=== Extract ===
This somewhat idealized trigger structure is completed by a 'third-level' trigger. We assume that it can be implemented as a group of general-purpose processors, each of which is served a full event (~ 1000 events/second), and executes high-level code that allows a final data reduction in real time.
Functional structure of the second-level trigger
In R&D work over the last few years 1 , several guiding principles have emerged which are by now quite generally accepted. One of them is the fundamental Region-of-Interest (RoI) concept for level-2 triggering, very critical at least at high luminosity (viz. at high level-1 rates). The RoI concept relies on the level-1 trigger to identify those parts of the detector containing candidate features (electrons, photons, muons, jets). Only the data fraction in this candidate region (of order a few % of the total) is considered relevant and is moved to the level-2 processors; the restricted readout alleviates the very stringent bandwidth requirements on providing data for algorithms from distributed buffers, at high frequency.
Simultaneously, the RoI concept considerably simplifies algorithms: local algorithms convert limited data from a single subdetector into variables containing the relevant physics message ('features'), in order to confirm or disprove a known hypothesis.
Another principle is to allow in level 2 for algorithms using full-granularity, fullprecision data on all characteristic detectors. The extent to which data with full precision are effectively needed in level 2, will have to be the subject of future detailed physics-driven studies, and may even be dependent on the target physics. In general, the option for use of full data is expected, and systems must provide for this. Reducing the requirements on precision in the trigger will, of course, result in architectural simplification and thus cost savings.
A further guideline for all implementations is that any proposed or demonstrated hardware solution must be envisaged to hold for the entire detector, or at least for several detector components, including the usual constraints of flexibility, robustness, ease of control and maintenance. It also must be readily embedded in the overall data acquisition system. As we rely as much as possible on commercially available components, and are dealing with a market that evolves fast and is not driven by our application, we will have to ensure that future technology improvements can be absorbed as easily as possible in the system, the limit being that some new technologies will, obviously, require architectural adaptation. These criteria translate into a maximum use of standard interfaces, and in particular the introduction of as few different components as possible (viz. detectorindependent solutions).
We can decompose the problem of second-level triggering in some detail, using as model the detector design as pursued in the ongoing work on LHC experimental proposals (two experiments are planned, they are known under the names ATLAS and CMS). This structuring of the problem is vital to limit the choices of transmission and processing technology, and to introduce the use of natural parallelism. The following paragraphs outline the functional decomposition of the problem into three phases.

=== Exercise requirements ===
A) Rewrite everything in the trigger excerpt from "We can decompose" down to "into three phases.", putting "essential" in place of "vital".
B) According to the trigger excerpt, which candidate features does the level-1 trigger identify?
The rows bear no relation to the trigger excerpt.

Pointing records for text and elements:
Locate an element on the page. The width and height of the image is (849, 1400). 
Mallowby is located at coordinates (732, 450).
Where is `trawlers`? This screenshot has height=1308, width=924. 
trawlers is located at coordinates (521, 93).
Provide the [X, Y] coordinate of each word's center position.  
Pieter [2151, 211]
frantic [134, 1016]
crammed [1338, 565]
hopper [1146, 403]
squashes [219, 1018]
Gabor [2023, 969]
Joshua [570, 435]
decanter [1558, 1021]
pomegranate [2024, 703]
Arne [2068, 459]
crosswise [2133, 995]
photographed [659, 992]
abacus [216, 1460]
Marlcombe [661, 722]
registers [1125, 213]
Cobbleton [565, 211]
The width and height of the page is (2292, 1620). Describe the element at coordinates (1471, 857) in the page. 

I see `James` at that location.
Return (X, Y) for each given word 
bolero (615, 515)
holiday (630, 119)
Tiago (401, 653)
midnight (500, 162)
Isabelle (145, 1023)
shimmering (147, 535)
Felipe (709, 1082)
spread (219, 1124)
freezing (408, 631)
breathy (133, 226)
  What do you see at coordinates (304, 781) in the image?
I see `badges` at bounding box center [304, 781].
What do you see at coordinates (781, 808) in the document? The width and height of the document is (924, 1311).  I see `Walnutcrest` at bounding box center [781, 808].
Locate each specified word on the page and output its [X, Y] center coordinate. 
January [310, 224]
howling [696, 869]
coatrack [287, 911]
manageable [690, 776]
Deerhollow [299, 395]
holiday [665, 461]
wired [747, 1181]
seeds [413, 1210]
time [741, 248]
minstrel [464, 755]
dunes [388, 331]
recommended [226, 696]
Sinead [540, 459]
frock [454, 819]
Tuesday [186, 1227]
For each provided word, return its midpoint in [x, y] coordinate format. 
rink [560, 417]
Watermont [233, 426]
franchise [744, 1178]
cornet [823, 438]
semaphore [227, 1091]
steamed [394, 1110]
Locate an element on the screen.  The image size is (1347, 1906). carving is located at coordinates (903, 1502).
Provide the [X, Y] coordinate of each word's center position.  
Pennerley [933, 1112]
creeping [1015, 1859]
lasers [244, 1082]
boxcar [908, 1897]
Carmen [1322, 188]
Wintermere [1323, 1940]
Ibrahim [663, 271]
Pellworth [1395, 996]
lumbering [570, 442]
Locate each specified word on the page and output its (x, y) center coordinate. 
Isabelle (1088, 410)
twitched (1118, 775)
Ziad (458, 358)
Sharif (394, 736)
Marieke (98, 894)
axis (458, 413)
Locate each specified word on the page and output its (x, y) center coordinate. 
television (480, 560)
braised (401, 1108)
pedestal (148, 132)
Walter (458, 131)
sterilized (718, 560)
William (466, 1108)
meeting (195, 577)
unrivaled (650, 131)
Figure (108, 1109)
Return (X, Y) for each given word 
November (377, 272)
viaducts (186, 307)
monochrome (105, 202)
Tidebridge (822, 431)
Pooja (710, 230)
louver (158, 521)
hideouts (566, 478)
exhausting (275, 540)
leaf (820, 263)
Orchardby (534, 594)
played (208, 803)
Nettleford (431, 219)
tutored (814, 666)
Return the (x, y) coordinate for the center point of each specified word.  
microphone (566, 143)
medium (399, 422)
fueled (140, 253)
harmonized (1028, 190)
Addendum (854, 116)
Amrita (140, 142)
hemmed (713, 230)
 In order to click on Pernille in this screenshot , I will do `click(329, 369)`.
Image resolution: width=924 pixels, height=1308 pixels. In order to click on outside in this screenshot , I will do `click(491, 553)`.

=== Solution set ===
A)
We can decompose the problem of second-level triggering in some detail, using as model the detector design as pursued in the ongoing work on LHC experimental proposals (two experiments are planned, they are known under the names ATLAS and CMS). This structuring of the problem is essential to limit the choices of transmission and processing technology, and to introduce the use of natural parallelism. The following paragraphs outline the functional decomposition of the problem into three phases.

B) Electrons, photons, muons, jets